=== Extract to read ===
Although Cramerotti favours discussion of artworks over the analysis of exhibition-making, he is careful to specify the optimum conditions of reception for aesthetic journalism. He states; “Two aspects are equally important: for the author not be forced to adapt to the speed of the news industry, and for the spectator not to be required to accept or refuse it on the spot. Come and go in front of a representation at one’s leisure”.12 In practice, however, the actual conditions of reception for an exhibition such as Manifesta 8 – particularly during the professional preview – bear little relation to this ideal. As with previous editions, hundreds of artists, curators, critics and students attended the preview, which took place over four days.13 While the accreditation process was hampered by technical glitches, the actual experience was marked by a sense of inclusivity – no obvious VIP areas or parties with restricted access – and generosity, with free bus transport from one venue to the next. Yet the organisation of the exhibition at fourteen venues, spread across two cities (an hour apart) necessitated a very tightly-scheduled programme, so that hundreds of visitors arrived at each venue together. It was difficult to view many video installations in their entirety let alone “come and go in front of a representation at one’s leisure”.14

The advance information for Manifesta 8 signalled a strong thematic emphasis on curatorial discursivity. This was apparent both in the selection of three curatorial collectives (the other two are Alexandria Contemporary Arts Forum and tranzit.org) and the inclusion of various projects requiring audience interaction. During the preview, members of all three collectives organised events, talks and tours, so that those attending were sometimes constituted as participants, rather than observers. As several commentators have noted, critics routinely occupy a role similar to that of the embedded journalist15, not least because in practical terms art reviewers often depend, for access, information and even resources, on the very organisations and institutions that they are expected to critique. Perhaps more importantly, however, reviewers are also reliant on the networking opportunities offered by events such as the Manifesta professional preview, as a means to develop and maintain linkages in an era of increased competition. But this does not mean that a reviewer who follows the prescribed route, touring from venue to venue on the official bus, is prohibited from producing a critical response to an exhibition. Quite the opposite might in fact be true, because artists, curators and critics are capable of establishing and asserting self-consciously critical positions through an ongoing process of discursive production, which often involves the assertion of critical judgements (publicly or more informally) regarding events such as biennial exhibitions.

=== Record list ===
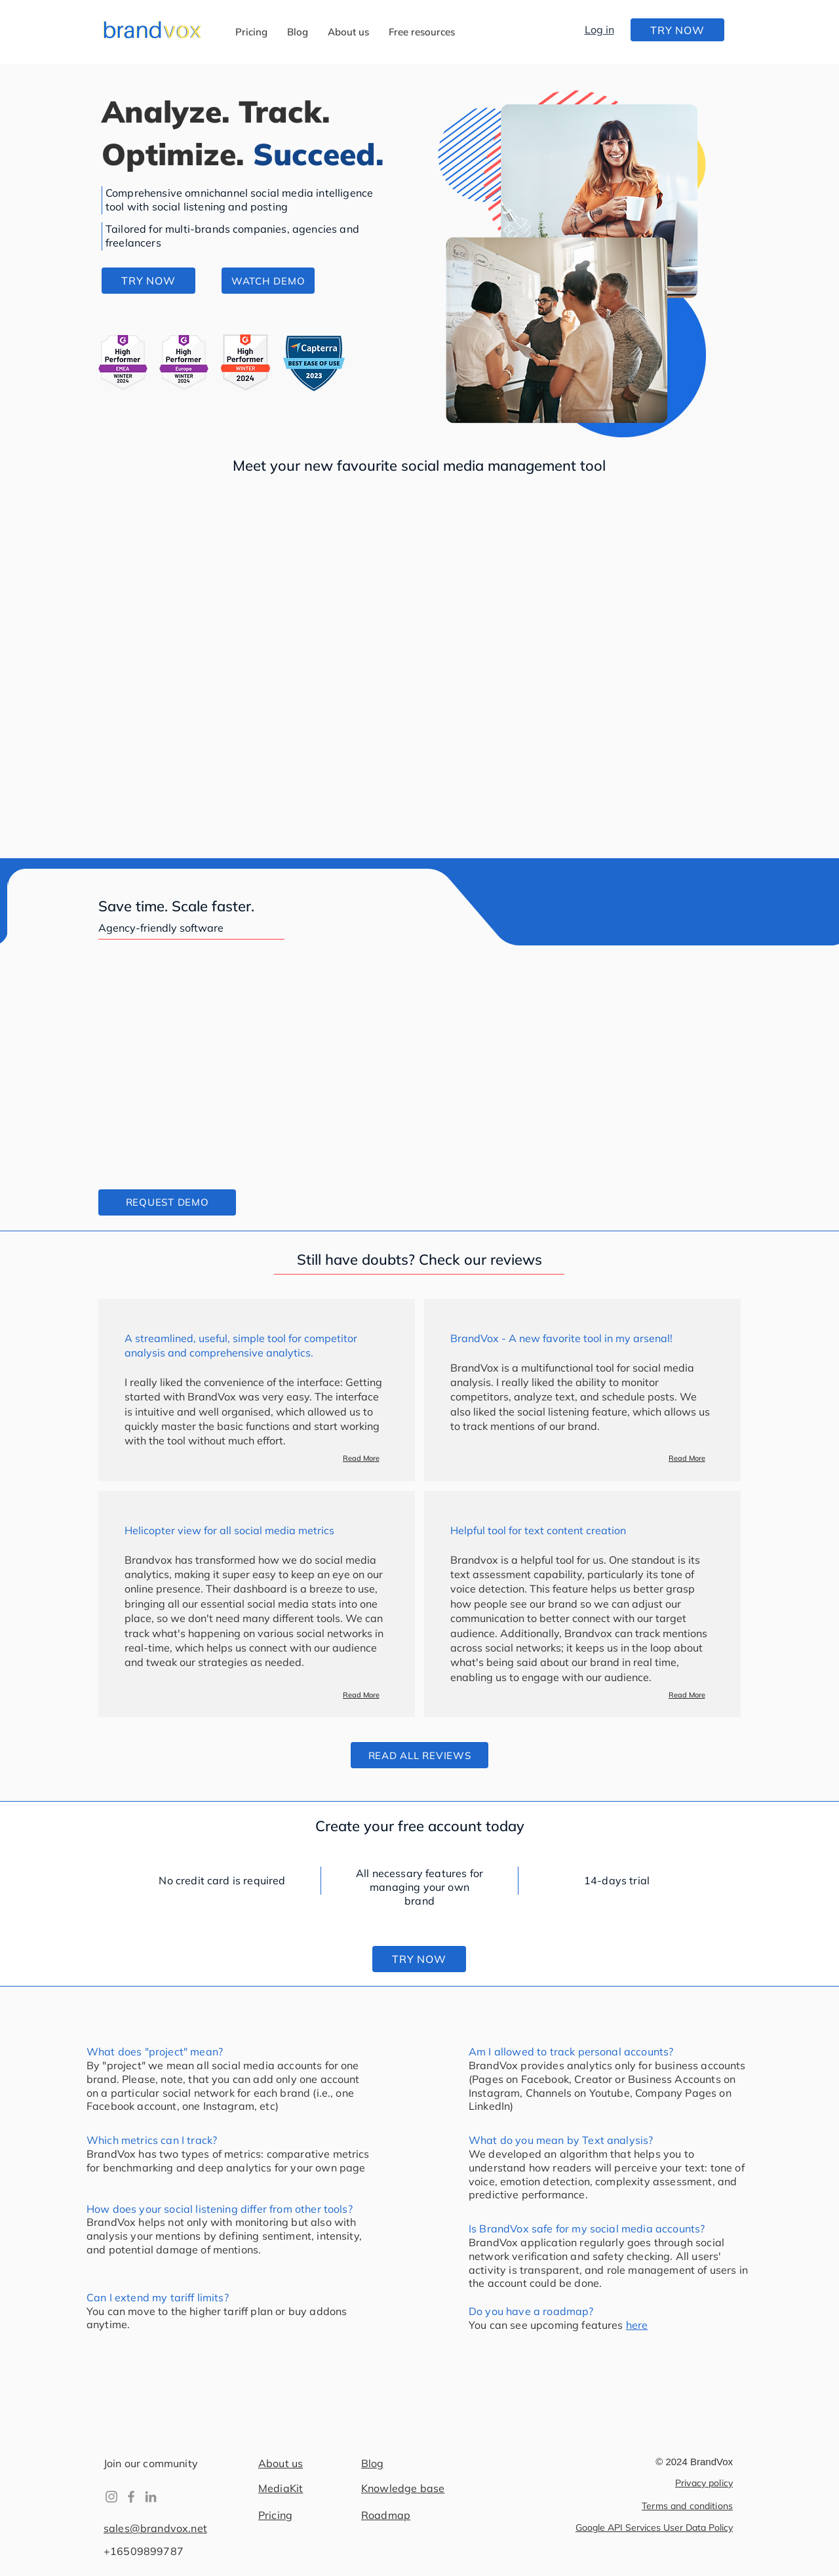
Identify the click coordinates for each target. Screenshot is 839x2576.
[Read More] (360, 1458)
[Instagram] (111, 2497)
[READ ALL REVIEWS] (419, 1755)
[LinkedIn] (151, 2497)
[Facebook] (131, 2497)
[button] (422, 31)
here (637, 2324)
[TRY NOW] (677, 29)
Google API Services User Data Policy (654, 2527)
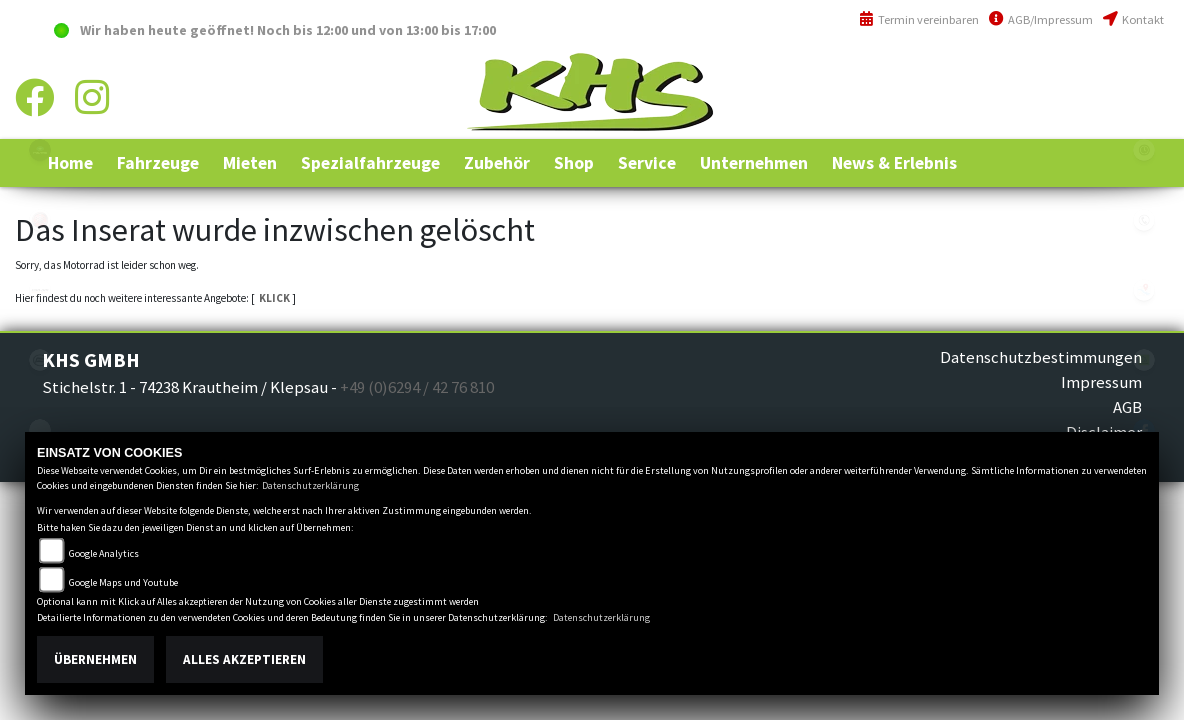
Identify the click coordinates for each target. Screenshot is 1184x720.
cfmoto (40, 360)
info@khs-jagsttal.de (1091, 116)
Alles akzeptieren (244, 659)
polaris (40, 150)
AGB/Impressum (1041, 19)
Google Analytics (104, 553)
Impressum (1101, 382)
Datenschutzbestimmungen (1041, 357)
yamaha (40, 220)
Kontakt (1133, 19)
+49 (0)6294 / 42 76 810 (1093, 73)
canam (40, 290)
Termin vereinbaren (919, 19)
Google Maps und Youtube (123, 582)
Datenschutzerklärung (310, 485)
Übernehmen (95, 659)
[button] (158, 163)
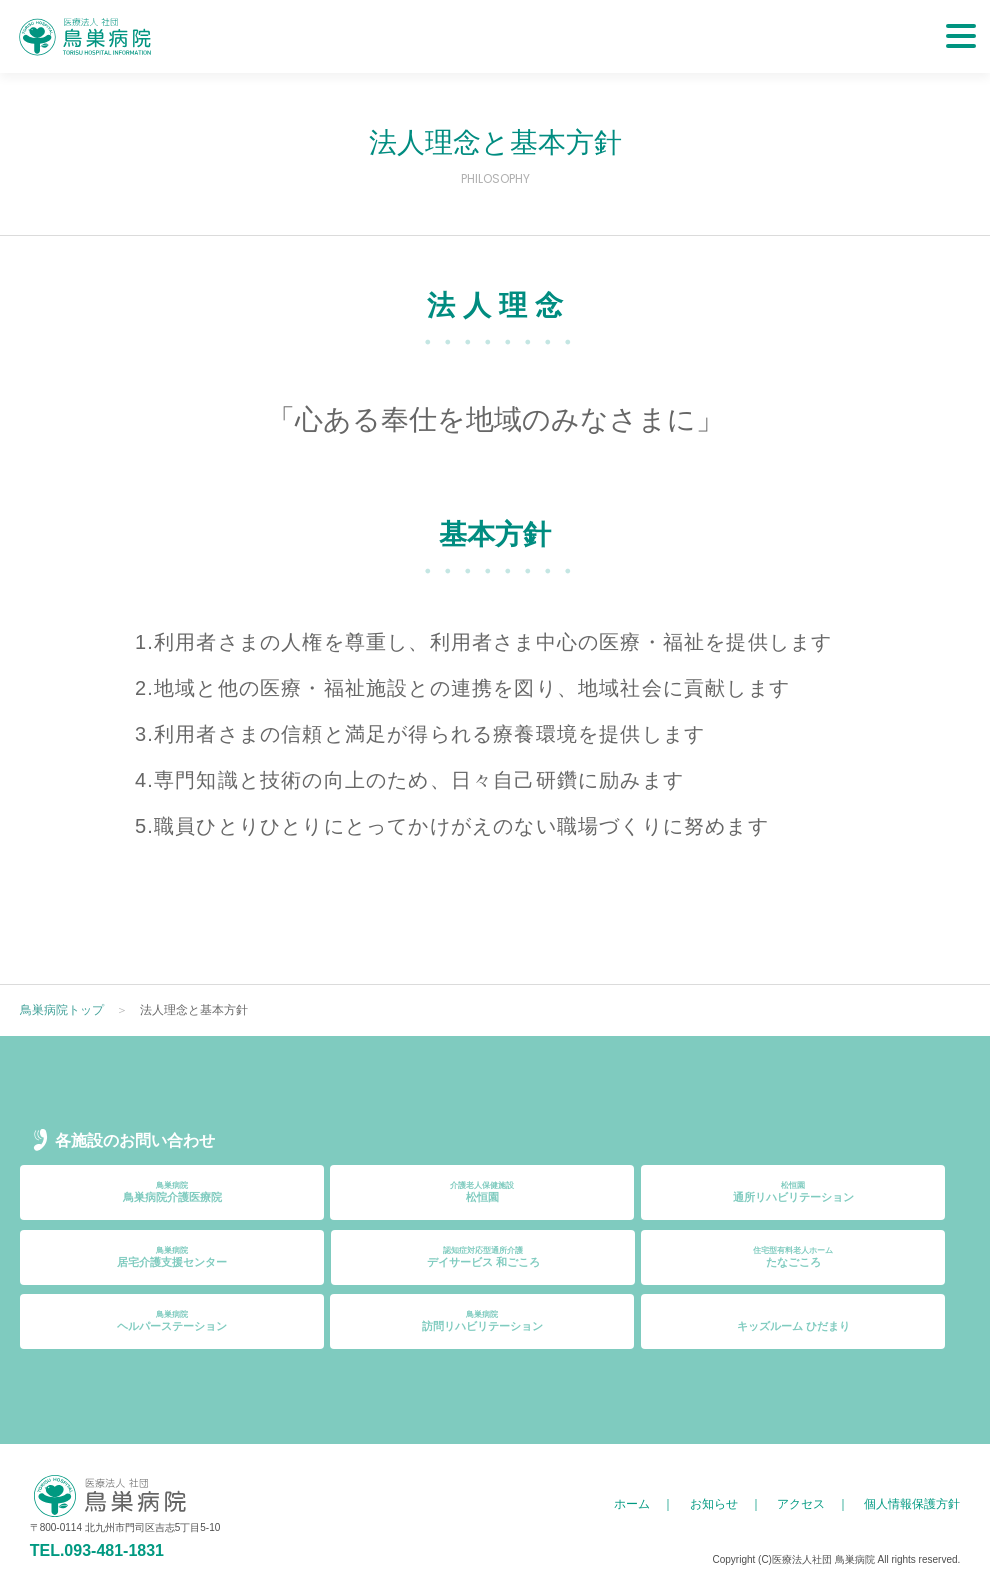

=== Requirements ===
Please answer from the Manifesta 8 extract: over how many days did the professional preview take place?

=== Full output ===
Four days.